I have always been inspired by Wanda Wen, founder of Soolip, the celebrated Los Angeles stationer and fine paper arts boutique. Her work, her store, and her life are fueled by a passion for the simple beauty of paper, letter press printing and nature.
After 11 years in the chaotic world of fashion working with Perry Ellis and Steven Sprouse, Wen found tranquility in opening Soolip on Melrose Avenue in the heart of L.A.’s design district 21 years ago. Soolip, which is Chinese for a destiny to seek wisdom, has become synonymous with a mindful lifestyle.
Certainly, in Los Angeles, it was the right time, right place, right sentiment and her business grew fast. It included bridal shows, Soolip Wedding, a book — The Art of Gift Wrapping — and articles in The New York Times, Vogue, Harper’s Bazaar, C Magazine, Martha Stewart Weddings, Travel & Leisure, Town & Country, W, People, InStyle, Elle, and The Los Angeles Times. Her shop on Melrose appeared to have a TMZ camera trained on it for all the celebrities who still frequent it.
But today Wen is balancing all that with a second location in Westlake Village where she plans to create The Soolip School of Mindful Activities next door to her invitation studio. Wen plans classes on creative journaling, yoga, calligraphy, gift wrapping and more as the school gears up in 2017.
Last week, we sat down in her new Westlake studio to discuss an upcoming event and quickly got into the topic of mindfulness and the use of it in business.
Liese: Transitions in life and career are not easy, especially from fashion to becoming a well-known paper artist. How did that happen?
Wanda: I worked in the fashion industry for 11 years, but I always loved paper. As I began to become disenchanted with the fashion industry and the never-ending sales cycle, I began experimenting with a small letter press printer and began to making cards. In my off-hours I began to get into graphic design. I was then in Los Angeles and began by taking evening classes a UCLA. I realized I really loved it and letter press.
I apprenticed in Pasadena at a letter press studio for a year and ten got two more letter press printers in my garage. I used to make cards just for fun but that really was the beginning of Soolip. I made my own wedding invitations and it grew from there. When I wrote my business plan the most important part I wanted to include was to create a place of inspiration; a place where people can make something physical that is in their creative mind.
Liese: How have you infused mindfulness throughout your work?
Wanda: Transitions are exciting yet scary. I find the older I am the less I know. So you have charge through with the wisdom you have developed but maintain the curiously of a child so we don’t get stuck in our ways.
The yogic path has been so joyful for me. Somehow it does have something to do with one another. The product I make is mindful. The space between the last line of text on an invitation to the edge of the paper is important to me.
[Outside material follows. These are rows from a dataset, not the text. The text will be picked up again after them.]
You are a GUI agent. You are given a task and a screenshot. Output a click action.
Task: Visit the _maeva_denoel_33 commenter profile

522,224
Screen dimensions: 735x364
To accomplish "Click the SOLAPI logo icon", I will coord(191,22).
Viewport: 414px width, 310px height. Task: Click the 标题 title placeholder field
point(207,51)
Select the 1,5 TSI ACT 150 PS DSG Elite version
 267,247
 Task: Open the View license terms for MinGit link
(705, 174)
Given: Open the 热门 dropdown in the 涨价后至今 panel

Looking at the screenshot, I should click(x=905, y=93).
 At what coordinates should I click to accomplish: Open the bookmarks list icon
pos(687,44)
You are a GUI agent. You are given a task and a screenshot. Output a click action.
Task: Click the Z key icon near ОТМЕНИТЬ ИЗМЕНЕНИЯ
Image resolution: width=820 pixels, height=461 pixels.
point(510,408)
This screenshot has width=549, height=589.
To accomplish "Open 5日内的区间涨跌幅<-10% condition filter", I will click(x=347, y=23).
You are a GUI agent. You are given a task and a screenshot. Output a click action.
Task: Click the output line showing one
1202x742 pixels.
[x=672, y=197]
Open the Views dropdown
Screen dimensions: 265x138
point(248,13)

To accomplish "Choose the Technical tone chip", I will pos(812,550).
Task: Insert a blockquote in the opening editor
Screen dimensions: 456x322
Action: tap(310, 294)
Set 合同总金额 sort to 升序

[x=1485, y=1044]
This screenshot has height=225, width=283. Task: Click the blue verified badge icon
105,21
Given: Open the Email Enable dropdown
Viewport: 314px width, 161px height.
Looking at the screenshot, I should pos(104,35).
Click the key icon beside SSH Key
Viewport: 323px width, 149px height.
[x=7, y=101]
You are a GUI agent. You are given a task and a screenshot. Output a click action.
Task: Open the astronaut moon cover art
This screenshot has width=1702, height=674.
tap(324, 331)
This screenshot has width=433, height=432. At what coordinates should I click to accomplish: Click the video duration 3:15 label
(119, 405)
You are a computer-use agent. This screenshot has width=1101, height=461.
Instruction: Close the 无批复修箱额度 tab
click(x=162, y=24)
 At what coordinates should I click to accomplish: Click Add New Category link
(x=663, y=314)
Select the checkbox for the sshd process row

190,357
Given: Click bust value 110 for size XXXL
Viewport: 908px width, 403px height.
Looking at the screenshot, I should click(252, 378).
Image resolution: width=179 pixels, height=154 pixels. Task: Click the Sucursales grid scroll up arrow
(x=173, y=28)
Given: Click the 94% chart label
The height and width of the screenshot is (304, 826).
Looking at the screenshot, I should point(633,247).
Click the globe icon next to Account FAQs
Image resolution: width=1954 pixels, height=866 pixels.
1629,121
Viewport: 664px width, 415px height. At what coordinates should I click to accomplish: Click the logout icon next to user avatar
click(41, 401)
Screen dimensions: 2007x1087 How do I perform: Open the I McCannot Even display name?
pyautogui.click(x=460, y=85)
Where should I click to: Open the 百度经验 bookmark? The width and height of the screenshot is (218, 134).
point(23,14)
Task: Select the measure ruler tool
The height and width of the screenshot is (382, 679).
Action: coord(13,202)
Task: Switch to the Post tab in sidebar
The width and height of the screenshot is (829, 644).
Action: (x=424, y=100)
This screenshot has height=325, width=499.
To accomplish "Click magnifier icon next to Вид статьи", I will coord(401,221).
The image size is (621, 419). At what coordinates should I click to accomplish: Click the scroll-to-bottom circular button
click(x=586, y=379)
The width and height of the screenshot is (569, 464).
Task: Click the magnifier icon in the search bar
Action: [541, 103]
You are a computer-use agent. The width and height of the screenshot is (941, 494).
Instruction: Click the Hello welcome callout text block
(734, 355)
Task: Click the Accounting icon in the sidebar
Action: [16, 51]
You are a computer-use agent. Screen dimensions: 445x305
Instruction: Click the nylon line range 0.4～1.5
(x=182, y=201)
I pay attention to the negative space and that’s why our pieces look like what they do. It’s part of the design. And they aren’t sure what makes it look so right, but it does.
There are no rules in my design. It’s just my eye.
Liese: Besides the School of Mindful Activities, what’s new on the graphic design front for you?
Wanda: I’m excited about partnering with the Karen Alweil Studio to produce nature-inspire placemats for Anthropologie. The tree-free paper mats come in sheets of 25 and are made from excess cotton from the garment industry. I’m so passionate about making something out of the waste.
Liese: Which brings us to your gift wrapping inspiration, much of which uses ordinary and organic objects that we find all around us. I love gift wrapping as an art form. It’s very much like an invitation – they both are anticipatory art forms, setting the stage for the recipient or attendee.
Wanda: Yes! It’s about making that first impression. But the joy of giving doesn’t have to be about fancy paper or elaborate ribbon. In the book I explore beauty and inspiration that can be found all around us.
I believe that all of us have a gift-wrap artist within us and the possibilities for transforming a run-of-the-mill present into something truly spectacular are indeed endless.